▶ **Exercise**:
Set down, word for word, the part of the passage below on the overturning of Roe from "Overturning Roe is" up to and including "and divinely protected.".

** Source passage follows **

Overturning Roe is about a number of different things. It is a punitive measure against anyone with a uterus who has ever engaged in consensual intercourse. It is a denial of the prevalence of rape, assault, and incest in our culture. And it is a repudiation of the truth that children who are pregnant should be protected like all other children. But most of all, it is rejection of the autonomy of more than fifty percent of people in this world – autonomy that, according to scripture, is God-given and divinely protected.

One Advent, a number of years after that conversation with my biology teacher, I was listening to a sermon on that story of Mary saying “Yes” to God (Luke 1: 26-38). I remember the priest going on and on about how crucial it is for women to say “Yes” to pregnancy. After all, he said, imagine if Mary had said “No”.

Ever open to theological instruction, I did imagine this possibility. I considered the idea that since God creates human beings with free will, God sends the Angel Gabriel not just to announce that news, but also to obtain honest and informed consent from the woman who would give birth to the Christ. And perhaps, in an unwritten part of the story, she does say “No”. Perhaps there are a number of women with whom Gabriel speaks ahead of Mary, and each of them says either, ‘Not yet’, ‘Not again’, or even simply ‘I don’t want to be pregnant.’ And I imagined that God respects the decisions of each of those women, because, like all people, God gave them the gift of life and the gift to choose what happens with their bodies.

A gift isn’t really a gift if it comes with strings attached, and we have insisted on attaching strings to what God gives freely. Certainly, in this moment, we can be angry at what anti-reproductive rights activists have done. And also, we, progressives included, have often attached strings to reproductive freedom. For far too long, we have participated in the ridiculous game of “In this case, abortion is okay”, or “In that case, it’s not okay”. We have given into the temptation of saying that abortion should be rare, without considering how such an opinion might impact the well being of someone who has had the procedure. And we have been arrogant; making hypothetical and self-righteous arguments out of the lived experiences of real people – some of whom are the most marginalized among us.

I am trying to resist doing that now. I am appalled by the overturning of Roe v. Wade. But, if I wish to be morally coherent, I should be no more appalled by this than by what happened to the cheerleader at my high school. I am all but certain that she did not have a choice after she was pregnant. She did not have the opportunity to say “No”, and so, she could not truly have said, “Yes”. She was alienated by her classmates (and teachers!), and she did not return to school for her senior year. I am ashamed that I did not try to get to know her. I am ashamed that it took me so many years to understand that what happened to her was wrong.

** End of Source passage **
** Data follows **

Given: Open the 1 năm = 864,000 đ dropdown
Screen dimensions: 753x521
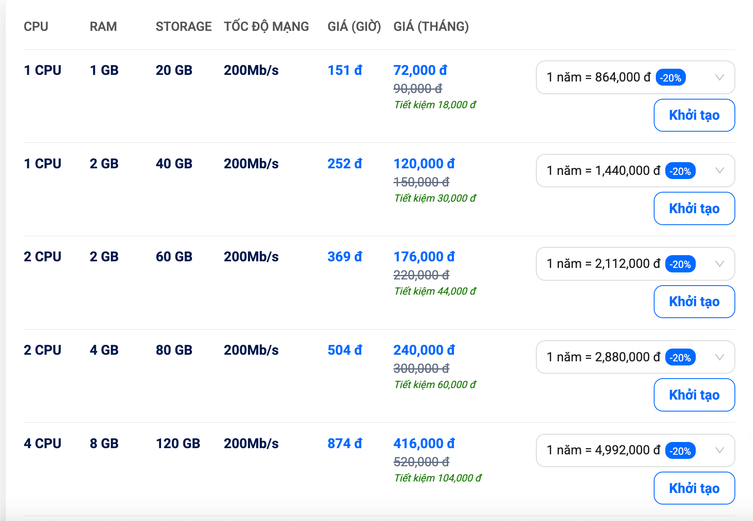Looking at the screenshot, I should (x=635, y=77).
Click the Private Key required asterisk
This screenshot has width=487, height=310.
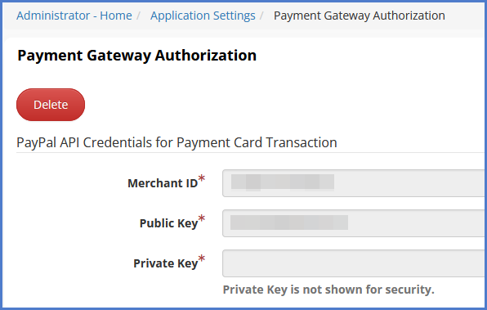coord(202,258)
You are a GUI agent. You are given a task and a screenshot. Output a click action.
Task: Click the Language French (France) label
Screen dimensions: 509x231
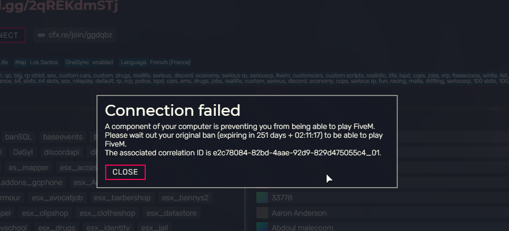[155, 63]
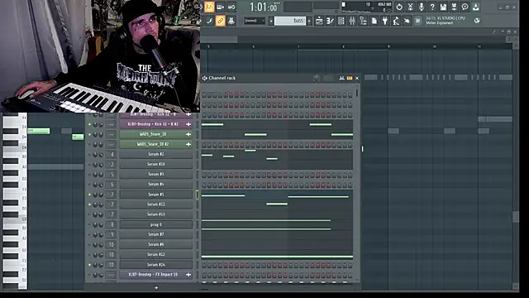The image size is (529, 298).
Task: Toggle WADS_Snare_30 channel mute light
Action: click(89, 134)
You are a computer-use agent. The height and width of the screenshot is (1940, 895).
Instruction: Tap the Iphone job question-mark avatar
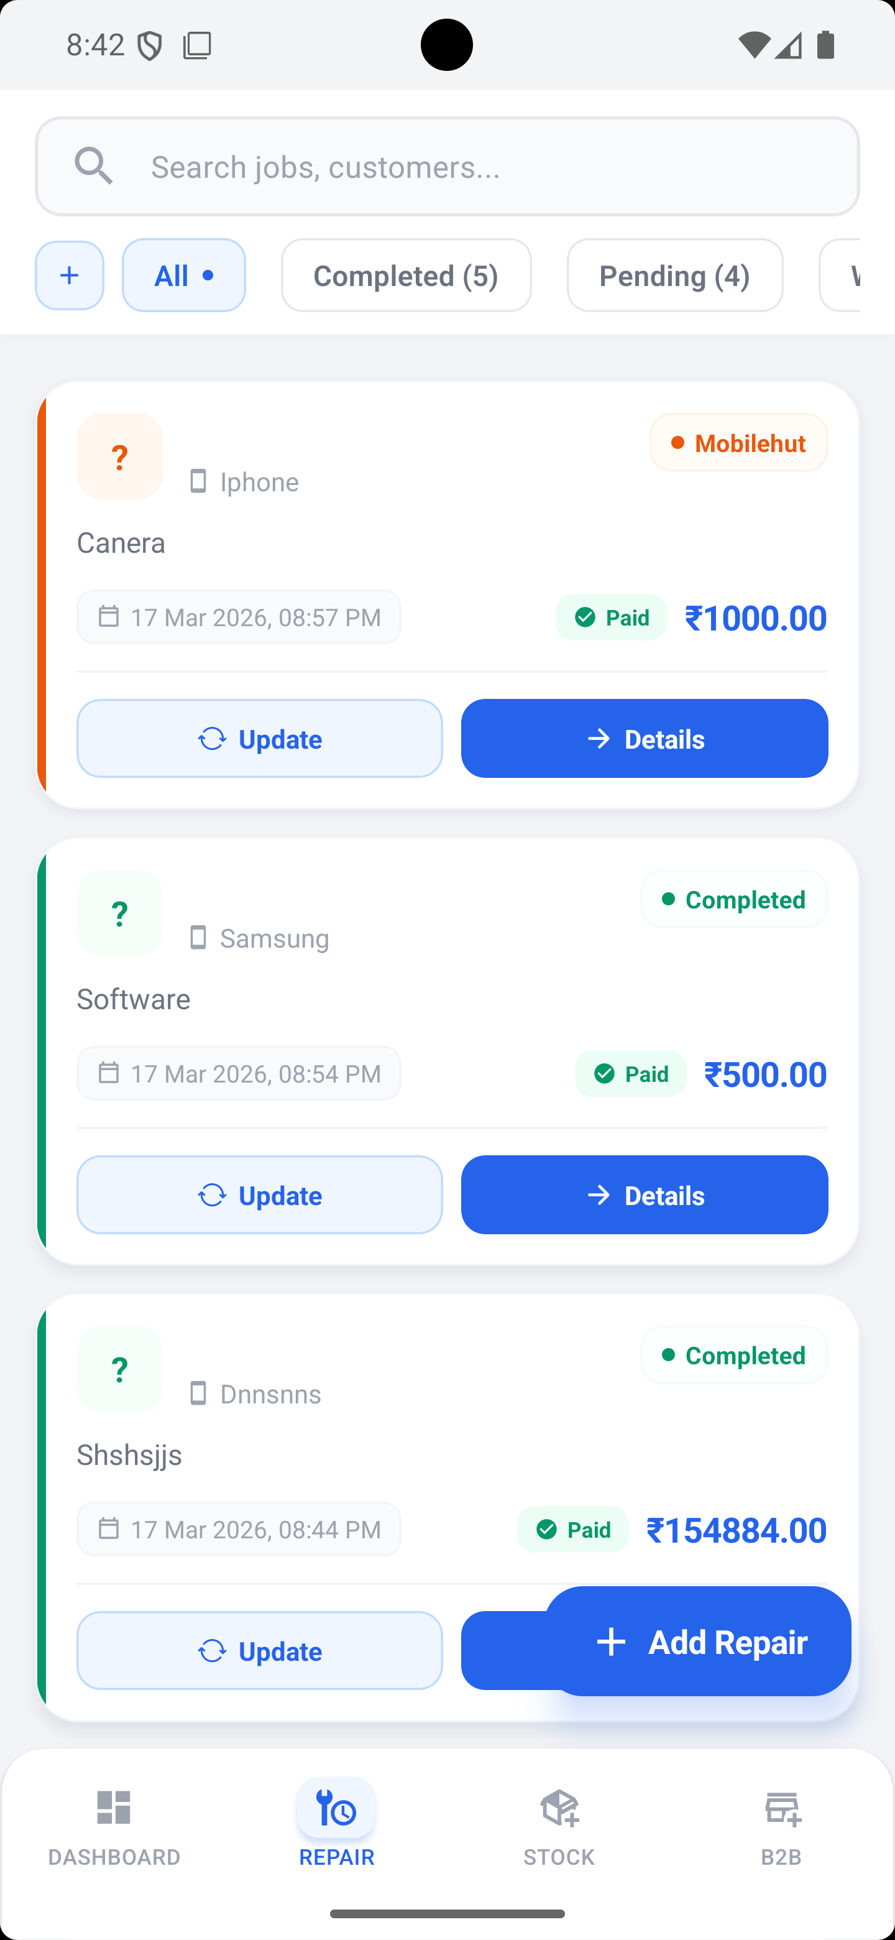click(120, 456)
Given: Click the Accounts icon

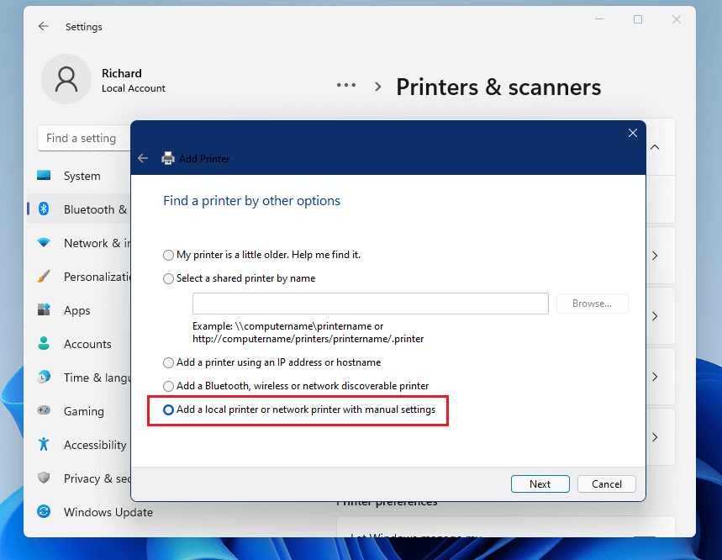Looking at the screenshot, I should click(44, 343).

** End of Data **

▶ **Written solution**:
Overturning Roe is about a number of different things. It is a punitive measure against anyone with a uterus who has ever engaged in consensual intercourse. It is a denial of the prevalence of rape, assault, and incest in our culture. And it is a repudiation of the truth that children who are pregnant should be protected like all other children. But most of all, it is rejection of the autonomy of more than fifty percent of people in this world – autonomy that, according to scripture, is God-given and divinely protected.